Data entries
>>>>
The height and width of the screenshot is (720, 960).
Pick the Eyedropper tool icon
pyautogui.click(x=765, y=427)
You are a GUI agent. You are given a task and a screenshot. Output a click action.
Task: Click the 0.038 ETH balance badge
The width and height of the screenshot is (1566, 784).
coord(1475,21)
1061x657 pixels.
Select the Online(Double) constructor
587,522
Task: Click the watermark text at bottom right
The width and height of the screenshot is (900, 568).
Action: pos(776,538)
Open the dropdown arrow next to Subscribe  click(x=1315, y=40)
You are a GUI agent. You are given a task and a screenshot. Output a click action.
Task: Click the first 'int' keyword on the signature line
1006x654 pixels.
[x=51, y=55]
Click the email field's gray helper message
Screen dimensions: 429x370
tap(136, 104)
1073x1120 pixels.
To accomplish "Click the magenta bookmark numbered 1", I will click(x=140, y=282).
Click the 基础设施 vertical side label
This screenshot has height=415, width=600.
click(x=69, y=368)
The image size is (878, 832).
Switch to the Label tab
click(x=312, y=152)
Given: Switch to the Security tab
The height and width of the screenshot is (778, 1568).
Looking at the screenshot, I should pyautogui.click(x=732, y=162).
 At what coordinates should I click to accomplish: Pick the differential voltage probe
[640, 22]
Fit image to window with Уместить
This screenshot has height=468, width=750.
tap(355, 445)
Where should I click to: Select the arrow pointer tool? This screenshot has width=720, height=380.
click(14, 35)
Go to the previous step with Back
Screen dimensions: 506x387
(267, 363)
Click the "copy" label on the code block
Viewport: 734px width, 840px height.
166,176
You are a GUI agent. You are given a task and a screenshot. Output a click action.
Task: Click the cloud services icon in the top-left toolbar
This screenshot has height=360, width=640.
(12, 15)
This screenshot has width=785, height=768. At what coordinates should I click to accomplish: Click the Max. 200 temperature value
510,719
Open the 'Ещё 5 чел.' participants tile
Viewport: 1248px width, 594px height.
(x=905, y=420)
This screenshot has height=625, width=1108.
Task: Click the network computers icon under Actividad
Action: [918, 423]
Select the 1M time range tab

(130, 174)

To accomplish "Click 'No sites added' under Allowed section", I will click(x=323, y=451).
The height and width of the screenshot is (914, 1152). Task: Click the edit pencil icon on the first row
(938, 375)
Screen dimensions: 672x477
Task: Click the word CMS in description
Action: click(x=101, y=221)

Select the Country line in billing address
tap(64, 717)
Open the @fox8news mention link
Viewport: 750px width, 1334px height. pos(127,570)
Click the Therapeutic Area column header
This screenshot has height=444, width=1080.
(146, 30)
<<<<
Work instructions:
Restate exactly the records above from their first line through the line that holds "Task: Click the watermark", please, including both and leaving out all others.

Problem solution:
The height and width of the screenshot is (720, 960).
Pick the Eyedropper tool icon
pyautogui.click(x=765, y=427)
You are a GUI agent. You are given a task and a screenshot. Output a click action.
Task: Click the 0.038 ETH balance badge
The width and height of the screenshot is (1566, 784).
coord(1475,21)
1061x657 pixels.
Select the Online(Double) constructor
587,522
Task: Click the watermark text at bottom right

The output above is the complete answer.